“Assim diz o Senhor a respeito dos profetas que fazem o meu povo andar errante e que clamam: "Paz", quando têm o que mastigar, mas apregoam guerra santa contra aqueles que não lhes dão nada para comer: "Por isso, vocês terão noites sem visões; vocês terão trevas sem adivinhações. O sol se porá sobre os profetas, e o dia se transformará em escuridão. Os videntes serão envergonhados, e os adivinhos serão humilhados. Todos eles colocarão a mão sobre a boca, porque não haverá resposta de Deus." Quanto a mim, estou cheio do poder do Espírito do Senhor, cheio de justiça e de força, para declarar a Jacó a sua transgressão e a Israel, o seu pecado.” Miqueias 3.5-8
Miqueias nos dá quatro lições sobre falsos e verdadeiros profetas. A primeira lição é que falso profeta, ainda que se diga de Deus e que proclame paz, e veja que Miqueias não se refere a profeta de outras nações ou de outras religiões, mas de Israel e debaixo da religião de Moisés, enfim, tal profeta não conduz o ser humano ao Deus verdadeiro, mas ao erro. Quem o segue, ainda que querendo seguir a Deus, acabará perdido, confuso, envergonhado. Importante dizer que se alguém é enganado é antes de tudo por si mesmo, depois é que procura quem diga coisas que seu coração enganado gosta de ouvir, coisas que dão apoio para que continue em seu engano. Se o falso profeta persiste é porque há quem goste de ouvi-lo e de “alimentá-lo”.
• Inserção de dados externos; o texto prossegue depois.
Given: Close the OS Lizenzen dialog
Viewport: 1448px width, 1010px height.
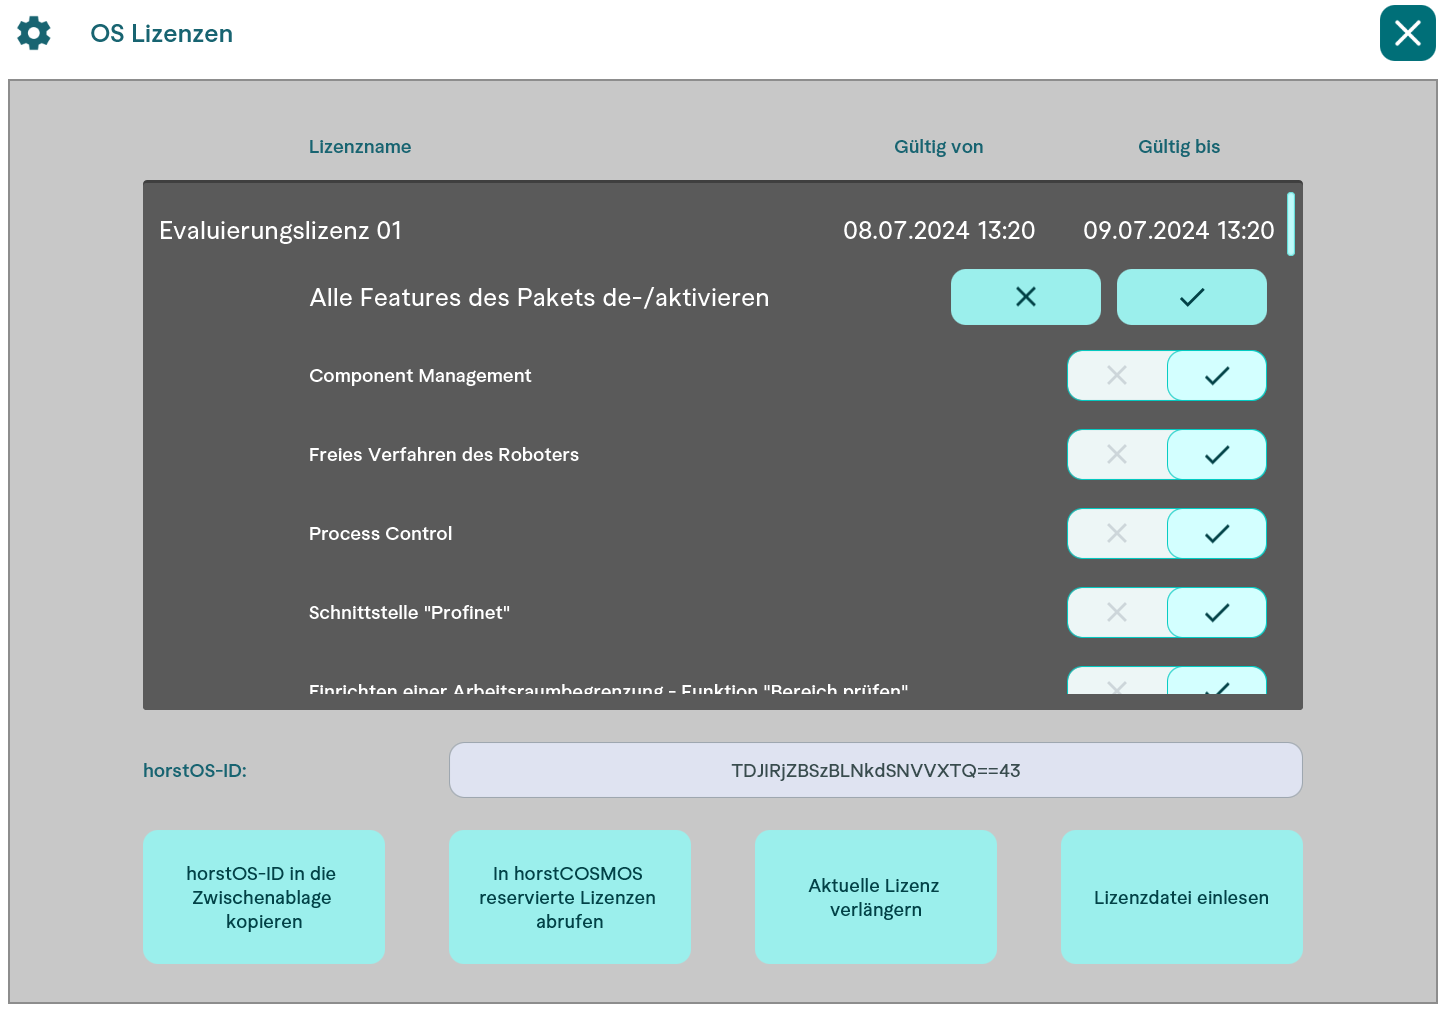Looking at the screenshot, I should 1407,33.
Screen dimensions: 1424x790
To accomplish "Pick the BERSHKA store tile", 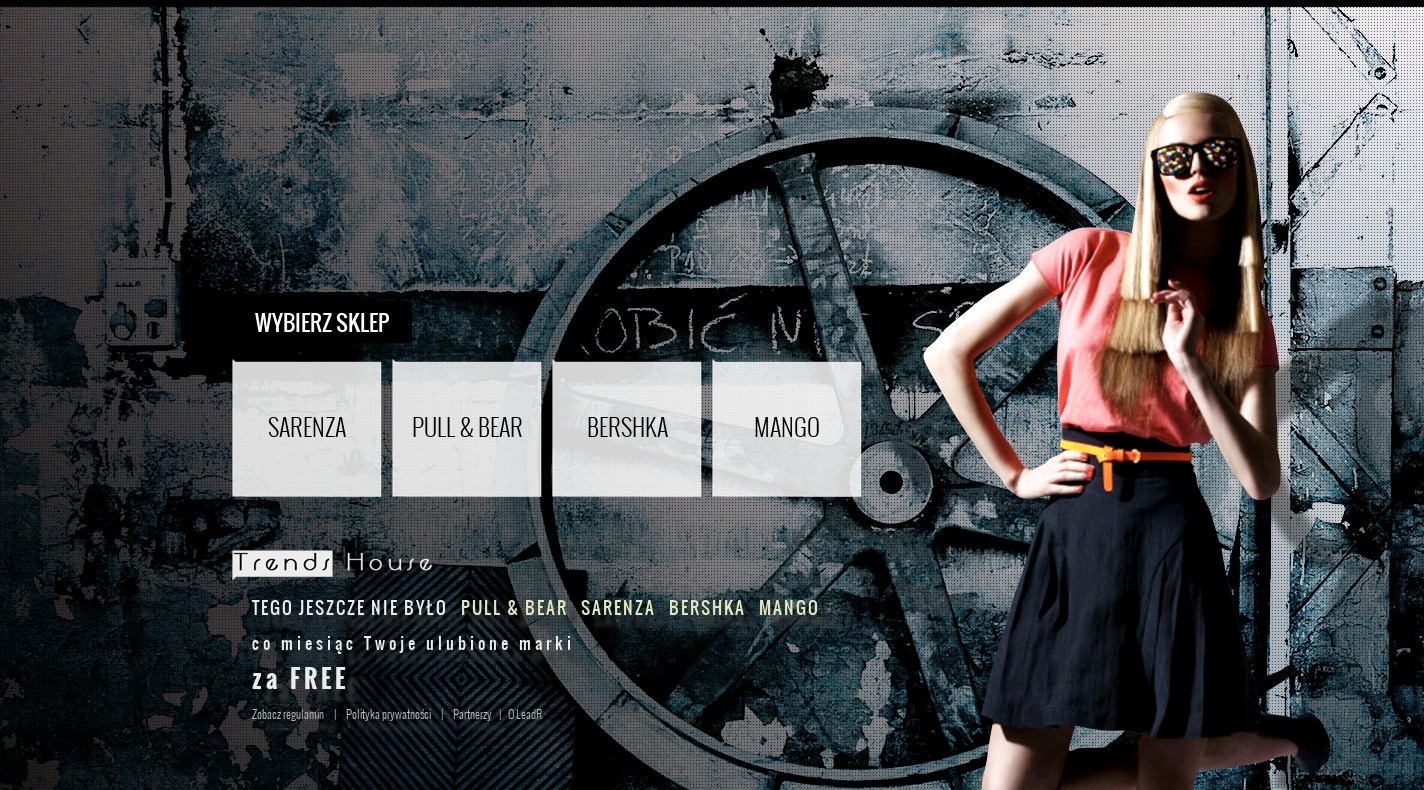I will (x=627, y=428).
A segunda lição revela o coração do falso profeta, têm o que mastigar, mas apregoam guerra santa contra aqueles que não lhes dão nada para comer. Se o falso profeta permanece é porque é “alimentado”, tendo com seus enganos o retorno material e depois a exaltação de seu ego, e todo falso profeta, ainda que cite Deus e Bíblia, é idólatra. Mas ele opõe-se fortemente aos que não aceitam seu engano e que não o “alimentam”, desse modo leva os que o seguem a combaterem quem não o segue, dizendo que isso é vontade de Deus, que é guerra santa. Em menos ou mais instância, falsos profetas são “ungidos” por espíritos malignos, e os demônios mais perigosos são os que se dizem em nome da tradição judaico-cristã.
A paixão humana, a mesma que alimenta sexo, política, artistas, também alimenta falsa profecia, mas tudo que não é de Deus, que emula Deus, um dia acaba, ainda que tenha erguido instituições religiosas poderosas no mundo, que tenha eleito políticos, que tenha vendido muito e adquirido fama. Vocês terão noites sem visões, trevas sem adivinhações, o sol se porá sobre os profetas, o dia se transformará em escuridão, os videntes serão envergonhados, os adivinhos serão humilhados, todos eles colocarão a mão sobre a boca, porque não haverá resposta de Deus. O falso até se levanta, impõe-se, faz discursos, ganha apoiadores no mundo, mas não se mantém de pé. Sem resposta de Deus, quem resiste? Eis a terceira lição.
Quanto a mim, estou cheio do poder do Espírito do Senhor, cheio de justiça e de força, para declarar a Jacó a sua transgressão e a Israel, o seu pecado. Finalmente Miqueias entrega a quarta lição, sobre o profeta genuíno, sofrida e solitária é a vida desse, mas sua palavra resiste ao tempo, porque tem origem, meio e fim de Deus. Fácil é o falso profeta ser “alimentado”, difícil é o profeta verdadeiro ser sustentado, contudo, nunca falta alimento e paz ao que obedece a Deus, indiferente de receber ou não aprovação humana. O verdadeiro profeta não é “alimentado” por paixão humana, por vaidade, por ganância, mas pelo poder do Espírito do Senhor, ele pode declarar o pecado do povo de Deus, suas profecias se cumprirão, aqui e na eternidade.